Le représentant européen a aussi salué la signature, le 27 juin dernier à Washington, d’un accord de paix entre Kinshasa et Kigali. Un texte paraphé en présence d’une délégation ministérielle togolaise, preuve du rôle central joué par Lomé dans la diplomatie régionale.
Mais la prudence reste de mise. Car, pour l’UE, l’enjeu réside désormais dans l’application concrète de l’accord. « Ce qui compte maintenant, c’est la mise en œuvre, avec l’implication et la participation des populations concernées, pour garantir sa viabilité et sa durabilité », a martelé Borgstam.
Les Grands Lacs, un priorité
En acceptant le mandat de médiateur confié par l’Union africaine, Faure Gnassingbé a multiplié les consultations depuis avril, dans un style discret mais méthodique. Son approche consiste à favoriser un dialogue inclusif tout en gardant les canaux ouverts avec les principales puissances impliquées dans la région. L’entretien de ce 1er juillet avec l’émissaire européen s’inscrit dans cette logique.
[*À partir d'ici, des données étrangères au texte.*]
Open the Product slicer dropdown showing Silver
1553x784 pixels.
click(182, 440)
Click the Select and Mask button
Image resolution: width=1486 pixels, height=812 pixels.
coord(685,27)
En pleine recomposition géopolitique du continent, la crise des Grands Lacs redevient une priorité des acteurs internationaux, et la médiation togolaise apparaît désormais comme l’une des principales cartes diplomatiques jouables dans ce labyrinthe d’intérêts contradictoires.
Dans l’Est congolais, les affrontements entre les FARDC (Forces armées de la RDC) et les rebelles du M23, soupçonnés de liens avec Kigali, ont provoqué des déplacements massifs et un climat d’instabilité chronique. La récente signature de l’accord de Washington a ravivé les espoirs, mais aussi les doutes, tant les précédentes tentatives de règlement ont échoué faute de volonté politique ou de coordination entre parrains internationaux.
L’UE, qui finance plusieurs initiatives humanitaires et de stabilisation dans la région, voit d’un bon œil l’implication du Togo, perçue comme moins clivante que celle de certaines puissances régionales.